**EXERCISE REQUIREMENTS**
Would you give the data below back exactly as it reads?

**RECORD SET**

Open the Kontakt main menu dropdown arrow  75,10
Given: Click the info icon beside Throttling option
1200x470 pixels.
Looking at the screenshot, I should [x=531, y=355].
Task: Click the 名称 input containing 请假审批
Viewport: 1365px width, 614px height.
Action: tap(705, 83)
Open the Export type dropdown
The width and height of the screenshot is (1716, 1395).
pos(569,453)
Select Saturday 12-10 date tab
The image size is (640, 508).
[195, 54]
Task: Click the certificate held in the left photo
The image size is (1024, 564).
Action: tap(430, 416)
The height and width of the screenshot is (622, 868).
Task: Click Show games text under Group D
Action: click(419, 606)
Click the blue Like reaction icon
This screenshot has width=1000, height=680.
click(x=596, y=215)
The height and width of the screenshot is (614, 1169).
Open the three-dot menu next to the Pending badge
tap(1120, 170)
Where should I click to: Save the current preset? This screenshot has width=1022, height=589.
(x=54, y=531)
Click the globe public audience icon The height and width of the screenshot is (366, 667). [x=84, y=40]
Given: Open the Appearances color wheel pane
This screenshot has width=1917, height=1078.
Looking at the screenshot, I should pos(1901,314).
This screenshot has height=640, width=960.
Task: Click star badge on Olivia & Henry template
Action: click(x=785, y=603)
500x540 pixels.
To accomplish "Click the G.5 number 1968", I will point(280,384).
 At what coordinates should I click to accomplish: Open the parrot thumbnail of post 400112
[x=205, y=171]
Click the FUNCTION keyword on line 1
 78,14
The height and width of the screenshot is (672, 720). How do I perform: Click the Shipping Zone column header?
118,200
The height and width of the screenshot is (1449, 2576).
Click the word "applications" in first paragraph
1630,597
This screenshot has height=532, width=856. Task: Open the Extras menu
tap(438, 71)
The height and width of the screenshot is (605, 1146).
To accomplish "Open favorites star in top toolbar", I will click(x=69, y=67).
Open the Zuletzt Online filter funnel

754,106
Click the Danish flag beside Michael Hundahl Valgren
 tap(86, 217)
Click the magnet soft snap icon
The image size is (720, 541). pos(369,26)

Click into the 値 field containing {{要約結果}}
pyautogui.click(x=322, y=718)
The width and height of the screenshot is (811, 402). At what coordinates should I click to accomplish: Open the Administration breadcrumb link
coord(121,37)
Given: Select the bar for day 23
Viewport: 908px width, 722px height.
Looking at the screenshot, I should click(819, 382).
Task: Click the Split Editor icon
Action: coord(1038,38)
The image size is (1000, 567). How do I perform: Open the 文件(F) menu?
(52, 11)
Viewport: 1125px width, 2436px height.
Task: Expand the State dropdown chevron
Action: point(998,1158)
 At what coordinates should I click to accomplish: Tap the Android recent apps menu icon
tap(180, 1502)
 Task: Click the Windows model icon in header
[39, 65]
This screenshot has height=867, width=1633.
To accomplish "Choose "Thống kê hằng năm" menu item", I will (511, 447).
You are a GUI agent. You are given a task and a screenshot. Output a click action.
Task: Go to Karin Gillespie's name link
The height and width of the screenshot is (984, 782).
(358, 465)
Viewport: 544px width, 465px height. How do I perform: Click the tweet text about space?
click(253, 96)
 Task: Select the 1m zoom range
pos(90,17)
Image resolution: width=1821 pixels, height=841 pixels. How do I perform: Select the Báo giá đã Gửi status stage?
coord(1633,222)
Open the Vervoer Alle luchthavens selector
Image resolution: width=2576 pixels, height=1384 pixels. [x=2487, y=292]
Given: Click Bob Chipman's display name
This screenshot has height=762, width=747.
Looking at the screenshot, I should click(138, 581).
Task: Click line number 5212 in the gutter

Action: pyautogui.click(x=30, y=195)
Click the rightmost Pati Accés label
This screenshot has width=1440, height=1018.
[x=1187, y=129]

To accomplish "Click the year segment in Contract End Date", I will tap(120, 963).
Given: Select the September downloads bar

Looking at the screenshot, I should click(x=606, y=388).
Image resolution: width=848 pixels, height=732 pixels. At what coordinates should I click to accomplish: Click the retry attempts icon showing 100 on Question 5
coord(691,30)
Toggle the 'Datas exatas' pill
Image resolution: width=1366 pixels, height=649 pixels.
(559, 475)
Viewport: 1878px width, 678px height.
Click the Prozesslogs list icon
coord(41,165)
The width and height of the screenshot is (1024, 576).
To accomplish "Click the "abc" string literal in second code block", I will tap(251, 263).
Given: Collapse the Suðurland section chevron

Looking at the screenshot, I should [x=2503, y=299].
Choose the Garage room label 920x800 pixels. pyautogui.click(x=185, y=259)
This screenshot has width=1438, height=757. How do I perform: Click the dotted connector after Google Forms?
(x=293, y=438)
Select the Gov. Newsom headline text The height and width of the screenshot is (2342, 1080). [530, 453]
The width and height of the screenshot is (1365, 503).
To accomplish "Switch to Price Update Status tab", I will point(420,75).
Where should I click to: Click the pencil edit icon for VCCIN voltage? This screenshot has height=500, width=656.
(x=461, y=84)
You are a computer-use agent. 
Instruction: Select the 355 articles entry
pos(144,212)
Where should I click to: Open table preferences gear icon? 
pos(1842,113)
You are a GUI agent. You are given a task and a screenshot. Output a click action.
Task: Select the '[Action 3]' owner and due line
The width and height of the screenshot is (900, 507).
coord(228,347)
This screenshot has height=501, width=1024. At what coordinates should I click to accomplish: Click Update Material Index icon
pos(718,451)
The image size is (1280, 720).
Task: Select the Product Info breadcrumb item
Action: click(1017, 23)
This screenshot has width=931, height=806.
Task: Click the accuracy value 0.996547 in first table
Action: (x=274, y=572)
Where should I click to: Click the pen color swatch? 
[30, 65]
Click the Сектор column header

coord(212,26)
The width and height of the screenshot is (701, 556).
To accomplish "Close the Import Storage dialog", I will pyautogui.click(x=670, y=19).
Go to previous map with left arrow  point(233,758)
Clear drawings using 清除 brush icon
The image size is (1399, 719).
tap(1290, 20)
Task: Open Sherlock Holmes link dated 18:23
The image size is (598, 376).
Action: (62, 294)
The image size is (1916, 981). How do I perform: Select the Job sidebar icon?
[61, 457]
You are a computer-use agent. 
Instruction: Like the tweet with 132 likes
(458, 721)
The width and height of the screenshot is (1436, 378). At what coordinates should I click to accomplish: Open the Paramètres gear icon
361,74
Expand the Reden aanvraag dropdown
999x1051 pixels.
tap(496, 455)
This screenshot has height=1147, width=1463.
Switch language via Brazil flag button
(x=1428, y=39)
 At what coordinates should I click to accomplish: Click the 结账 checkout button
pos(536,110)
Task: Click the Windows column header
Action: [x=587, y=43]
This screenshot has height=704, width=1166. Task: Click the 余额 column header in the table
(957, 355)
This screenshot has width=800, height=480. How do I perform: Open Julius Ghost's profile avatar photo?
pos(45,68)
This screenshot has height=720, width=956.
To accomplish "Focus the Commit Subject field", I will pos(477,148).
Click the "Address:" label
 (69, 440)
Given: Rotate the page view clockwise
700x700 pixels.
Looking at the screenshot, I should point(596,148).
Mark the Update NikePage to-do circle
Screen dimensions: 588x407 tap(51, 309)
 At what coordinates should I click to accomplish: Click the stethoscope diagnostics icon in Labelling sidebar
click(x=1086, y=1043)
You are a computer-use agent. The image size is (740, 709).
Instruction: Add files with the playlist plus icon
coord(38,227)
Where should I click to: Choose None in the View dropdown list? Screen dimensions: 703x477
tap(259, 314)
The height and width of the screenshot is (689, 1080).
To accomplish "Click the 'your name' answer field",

**RESPONSE TO THE EXERCISE**
Open the Kontakt main menu dropdown arrow  75,10
Given: Click the info icon beside Throttling option
1200x470 pixels.
Looking at the screenshot, I should [x=531, y=355].
Task: Click the 名称 input containing 请假审批
Viewport: 1365px width, 614px height.
Action: tap(705, 83)
Open the Export type dropdown
The width and height of the screenshot is (1716, 1395).
pos(569,453)
Select Saturday 12-10 date tab
The image size is (640, 508).
[195, 54]
Task: Click the certificate held in the left photo
The image size is (1024, 564).
Action: tap(430, 416)
The height and width of the screenshot is (622, 868).
Task: Click Show games text under Group D
Action: click(419, 606)
Click the blue Like reaction icon
This screenshot has width=1000, height=680.
click(x=596, y=215)
The height and width of the screenshot is (614, 1169).
Open the three-dot menu next to the Pending badge
tap(1120, 170)
Where should I click to: Save the current preset? This screenshot has width=1022, height=589.
(x=54, y=531)
Click the globe public audience icon The height and width of the screenshot is (366, 667). [x=84, y=40]
Given: Open the Appearances color wheel pane
This screenshot has width=1917, height=1078.
Looking at the screenshot, I should pos(1901,314).
This screenshot has height=640, width=960.
Task: Click star badge on Olivia & Henry template
Action: click(x=785, y=603)
500x540 pixels.
To accomplish "Click the G.5 number 1968", I will point(280,384).
 At what coordinates should I click to accomplish: Open the parrot thumbnail of post 400112
[x=205, y=171]
Click the FUNCTION keyword on line 1
 78,14
The height and width of the screenshot is (672, 720). How do I perform: Click the Shipping Zone column header?
118,200
The height and width of the screenshot is (1449, 2576).
Click the word "applications" in first paragraph
1630,597
This screenshot has height=532, width=856. Task: Open the Extras menu
tap(438, 71)
The height and width of the screenshot is (605, 1146).
To accomplish "Open favorites star in top toolbar", I will click(x=69, y=67).
Open the Zuletzt Online filter funnel

754,106
Click the Danish flag beside Michael Hundahl Valgren
 tap(86, 217)
Click the magnet soft snap icon
The image size is (720, 541). pos(369,26)

Click into the 値 field containing {{要約結果}}
pyautogui.click(x=322, y=718)
The width and height of the screenshot is (811, 402). At what coordinates should I click to accomplish: Open the Administration breadcrumb link
coord(121,37)
Given: Select the bar for day 23
Viewport: 908px width, 722px height.
Looking at the screenshot, I should click(819, 382).
Task: Click the Split Editor icon
Action: coord(1038,38)
The image size is (1000, 567). How do I perform: Open the 文件(F) menu?
(52, 11)
Viewport: 1125px width, 2436px height.
Task: Expand the State dropdown chevron
Action: point(998,1158)
 At what coordinates should I click to accomplish: Tap the Android recent apps menu icon
tap(180, 1502)
 Task: Click the Windows model icon in header
[39, 65]
This screenshot has height=867, width=1633.
To accomplish "Choose "Thống kê hằng năm" menu item", I will (511, 447).
You are a GUI agent. You are given a task and a screenshot. Output a click action.
Task: Go to Karin Gillespie's name link
The height and width of the screenshot is (984, 782).
(358, 465)
Viewport: 544px width, 465px height. How do I perform: Click the tweet text about space?
click(253, 96)
 Task: Select the 1m zoom range
pos(90,17)
Image resolution: width=1821 pixels, height=841 pixels. How do I perform: Select the Báo giá đã Gửi status stage?
coord(1633,222)
Open the Vervoer Alle luchthavens selector
Image resolution: width=2576 pixels, height=1384 pixels. [x=2487, y=292]
Given: Click Bob Chipman's display name
This screenshot has height=762, width=747.
Looking at the screenshot, I should click(138, 581).
Task: Click line number 5212 in the gutter

Action: pyautogui.click(x=30, y=195)
Click the rightmost Pati Accés label
This screenshot has width=1440, height=1018.
[x=1187, y=129]

To accomplish "Click the year segment in Contract End Date", I will tap(120, 963).
Given: Select the September downloads bar

Looking at the screenshot, I should click(x=606, y=388).
Image resolution: width=848 pixels, height=732 pixels. At what coordinates should I click to accomplish: Click the retry attempts icon showing 100 on Question 5
coord(691,30)
Toggle the 'Datas exatas' pill
Image resolution: width=1366 pixels, height=649 pixels.
(559, 475)
Viewport: 1878px width, 678px height.
Click the Prozesslogs list icon
coord(41,165)
The width and height of the screenshot is (1024, 576).
To accomplish "Click the "abc" string literal in second code block", I will tap(251, 263).
Given: Collapse the Suðurland section chevron

Looking at the screenshot, I should [x=2503, y=299].
Choose the Garage room label 920x800 pixels. pyautogui.click(x=185, y=259)
This screenshot has width=1438, height=757. How do I perform: Click the dotted connector after Google Forms?
(x=293, y=438)
Select the Gov. Newsom headline text The height and width of the screenshot is (2342, 1080). [530, 453]
The width and height of the screenshot is (1365, 503).
To accomplish "Switch to Price Update Status tab", I will point(420,75).
Where should I click to: Click the pencil edit icon for VCCIN voltage? This screenshot has height=500, width=656.
(x=461, y=84)
You are a computer-use agent. 
Instruction: Select the 355 articles entry
pos(144,212)
Where should I click to: Open table preferences gear icon? 
pos(1842,113)
You are a GUI agent. You are given a task and a screenshot. Output a click action.
Task: Select the '[Action 3]' owner and due line
The width and height of the screenshot is (900, 507).
coord(228,347)
This screenshot has height=501, width=1024. At what coordinates should I click to accomplish: Click Update Material Index icon
pos(718,451)
The image size is (1280, 720).
Task: Select the Product Info breadcrumb item
Action: click(1017, 23)
This screenshot has width=931, height=806.
Task: Click the accuracy value 0.996547 in first table
Action: (x=274, y=572)
Where should I click to: Click the pen color swatch? 
[30, 65]
Click the Сектор column header

coord(212,26)
The width and height of the screenshot is (701, 556).
To accomplish "Close the Import Storage dialog", I will pyautogui.click(x=670, y=19).
Go to previous map with left arrow  point(233,758)
Clear drawings using 清除 brush icon
The image size is (1399, 719).
tap(1290, 20)
Task: Open Sherlock Holmes link dated 18:23
The image size is (598, 376).
Action: (62, 294)
The image size is (1916, 981). How do I perform: Select the Job sidebar icon?
[61, 457]
You are a computer-use agent. 
Instruction: Like the tweet with 132 likes
(458, 721)
The width and height of the screenshot is (1436, 378). At what coordinates should I click to accomplish: Open the Paramètres gear icon
361,74
Expand the Reden aanvraag dropdown
999x1051 pixels.
tap(496, 455)
This screenshot has height=1147, width=1463.
Switch language via Brazil flag button
(x=1428, y=39)
 At what coordinates should I click to accomplish: Click the 结账 checkout button
pos(536,110)
Task: Click the Windows column header
Action: [x=587, y=43]
This screenshot has height=704, width=1166. Task: Click the 余额 column header in the table
(957, 355)
This screenshot has width=800, height=480. How do I perform: Open Julius Ghost's profile avatar photo?
pos(45,68)
This screenshot has height=720, width=956.
To accomplish "Focus the Commit Subject field", I will pos(477,148).
Click the "Address:" label
 (69, 440)
Given: Rotate the page view clockwise
700x700 pixels.
Looking at the screenshot, I should point(596,148).
Mark the Update NikePage to-do circle
Screen dimensions: 588x407 tap(51, 309)
 At what coordinates should I click to accomplish: Click the stethoscope diagnostics icon in Labelling sidebar
click(x=1086, y=1043)
You are a computer-use agent. The image size is (740, 709).
Instruction: Add files with the playlist plus icon
coord(38,227)
Where should I click to: Choose None in the View dropdown list? Screen dimensions: 703x477
tap(259, 314)
The height and width of the screenshot is (689, 1080).
To accomplish "Click the 'your name' answer field",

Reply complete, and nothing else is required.